Is it any wonder this game has become so popular?

I tend to reject the “broken” wherever and whenever I encounter it. Mostly because I don’t believe in the model of the carnival game, where everybody’s default resting state is ism. This is just another kind of original sin, secularized and modernized. I’ve never trucked with people who espouse the “broken” doctrine. And it is a doctrine. Very trendy, and very popular — especially in the hothouse halls of university humanities theory. If you believe the theory, you can never escape your original sin, because you were born with it. And your only recourse is to adopt the hair shirt, set about decrying original sin in others, and trying very hard to make sure you’re one step ahead of the inquisition.
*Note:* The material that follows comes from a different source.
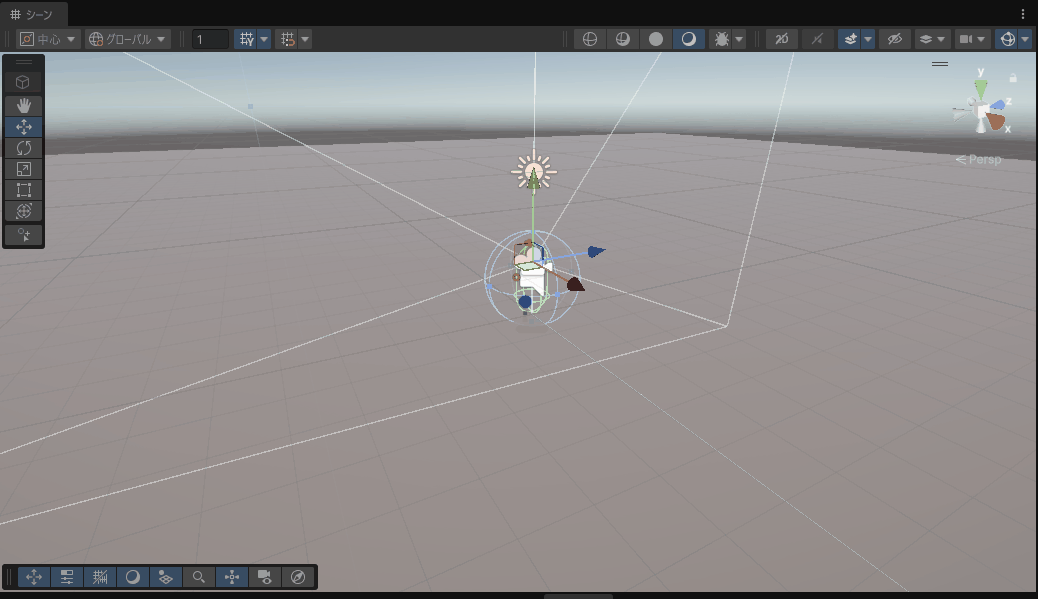Toggle hidden objects scene visibility
Screen dimensions: 1038x599
pyautogui.click(x=894, y=39)
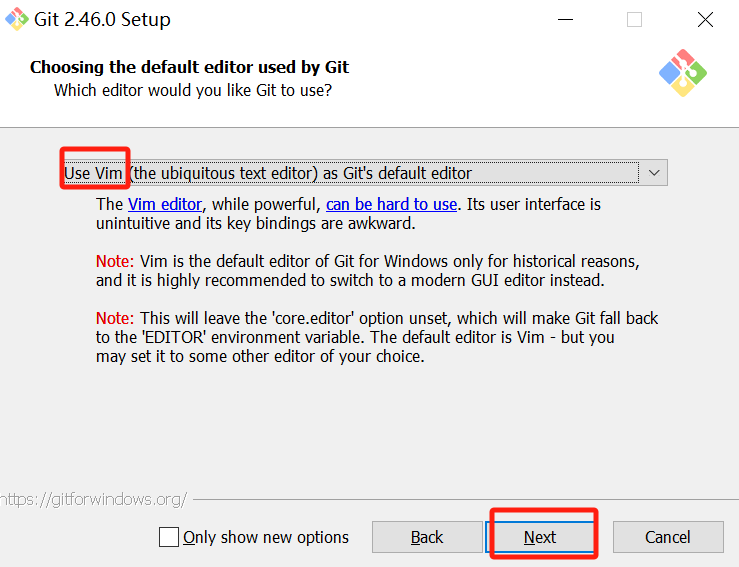Cancel the Git installation

click(667, 537)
Which is — to my mind — not only morally and ethically wrong, it’s also futile; and exhausting. Nobody who is actually enduring a societal injustice is much helped by participants staging the kabuki “broken” theater. The kabuki is purely about dancing the dance according to the forms, so that participants can align themselves correctly — in order to not be seen on the wrong side of the political and social tracks.

Again, this is no-heavy-lifting slacktivism.

But who wants to have to keep ringing the bell? Sooner or later you’re going to run out of steam — not to mention friends. You can’t run around pointing your finger at the motes in the eyes of others, while ignoring the beam in your own. Eventually you will slip up and your “friends” on the correct side of the kabuki will throw you to the wolves — you will be declared “fair game” and all the tactics you formerly used against others, will come home to roost against you personally.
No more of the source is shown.